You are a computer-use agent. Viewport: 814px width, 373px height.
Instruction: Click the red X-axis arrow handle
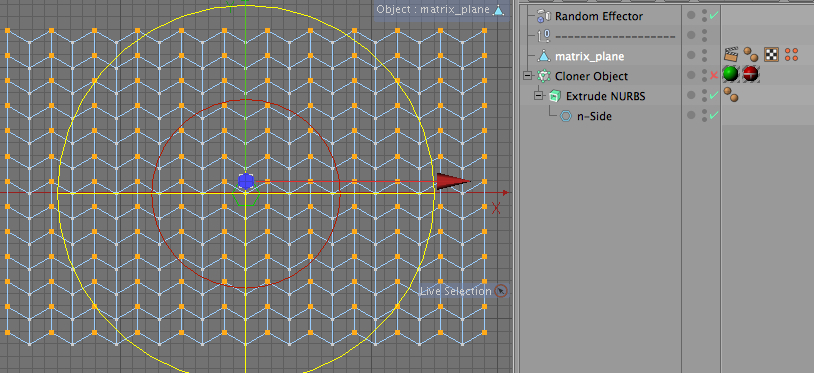453,182
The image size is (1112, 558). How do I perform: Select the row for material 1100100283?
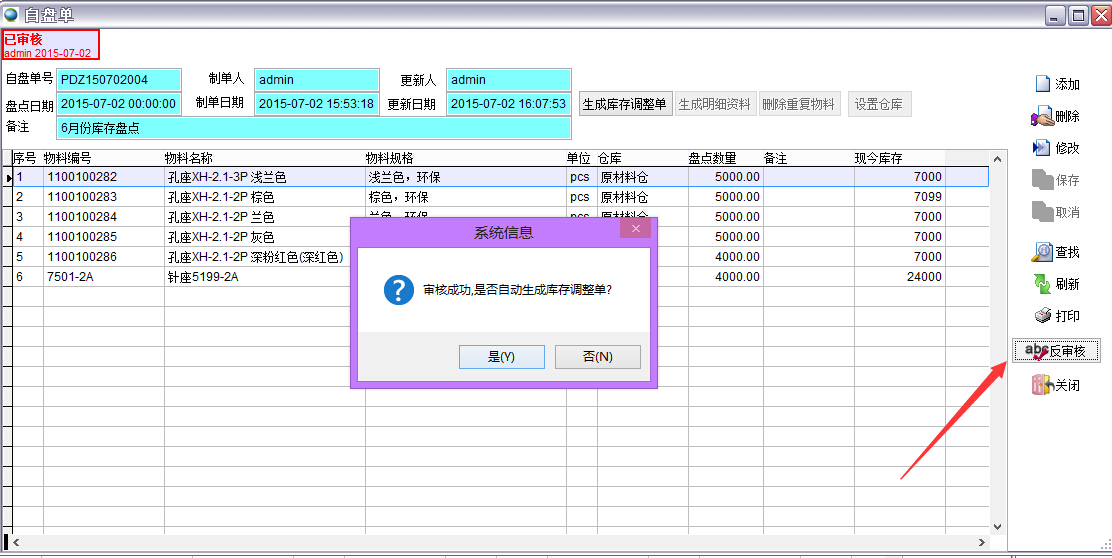(x=82, y=197)
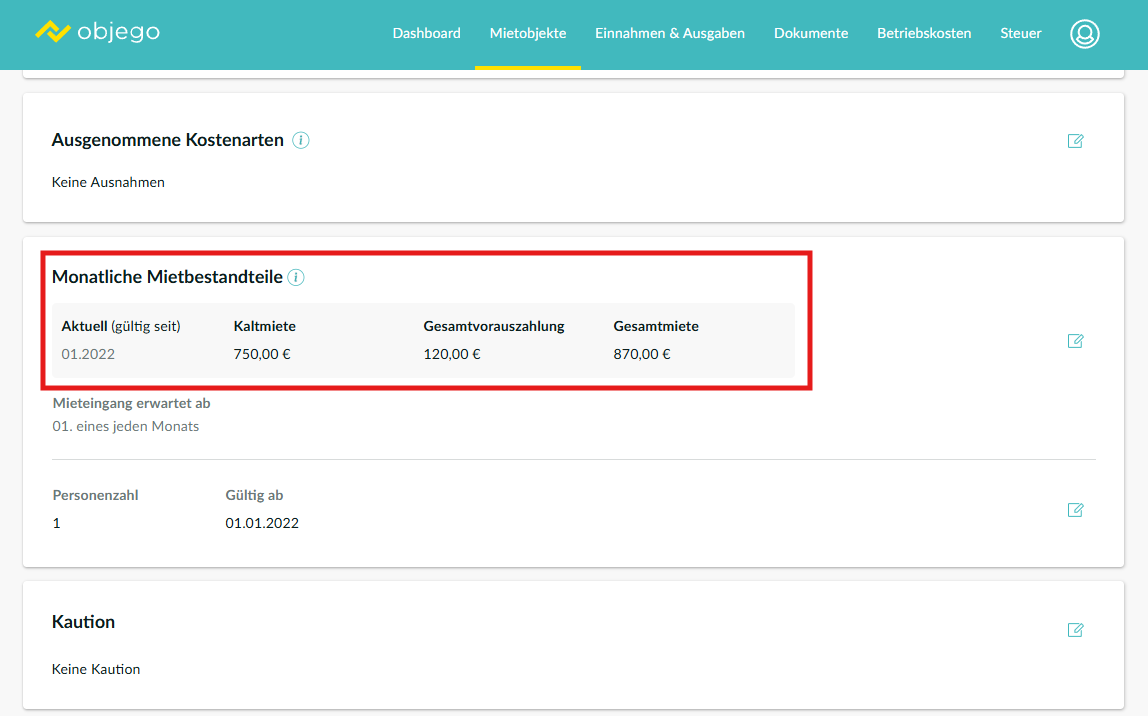Open the user profile icon
The image size is (1148, 716).
1084,34
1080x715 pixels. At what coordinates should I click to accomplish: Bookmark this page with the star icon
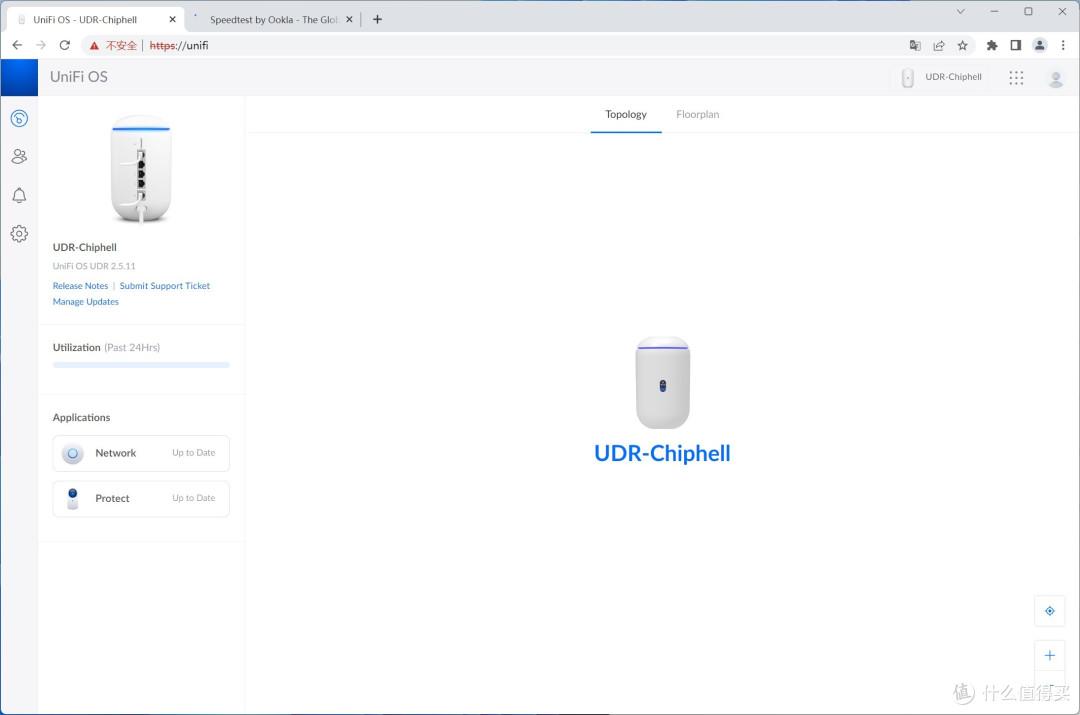click(x=962, y=45)
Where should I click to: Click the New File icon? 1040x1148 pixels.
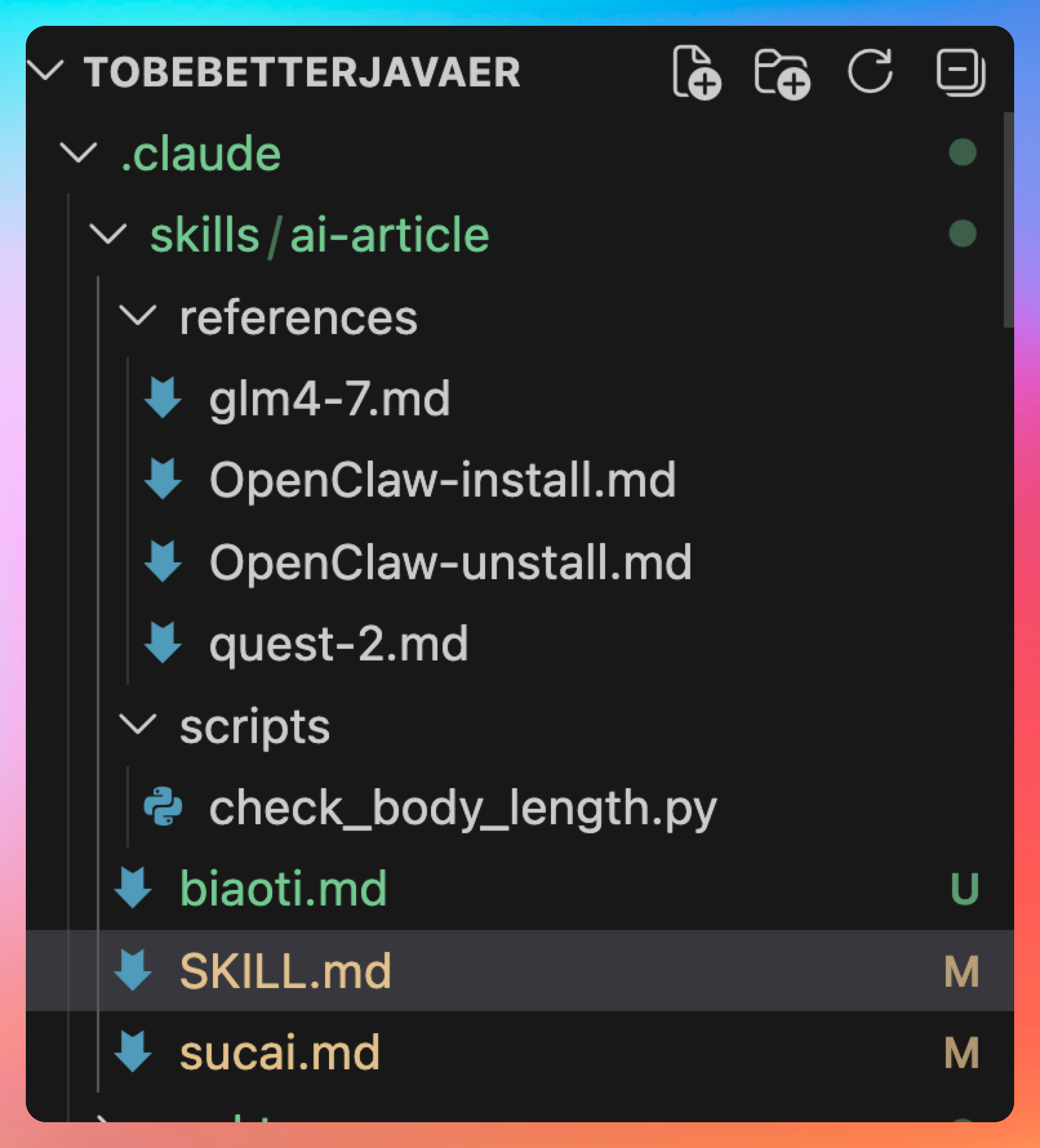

WHAT THE TASK ASKS - Write out all the entries again, word for word, and print no images.

RESULT BELOW -
You are a computer-use agent. Viewport: 814px width, 373px height.
Instruction: Click the red X-axis arrow handle
453,182
The image size is (1112, 558). How do I perform: Select the row for material 1100100283?
(x=82, y=197)
Open the user profile icon
The image size is (1148, 716).
1084,34
1080x715 pixels. At what coordinates should I click to accomplish: Bookmark this page with the star icon
click(x=962, y=45)
Where should I click to: Click the New File icon? 1040x1148 pixels.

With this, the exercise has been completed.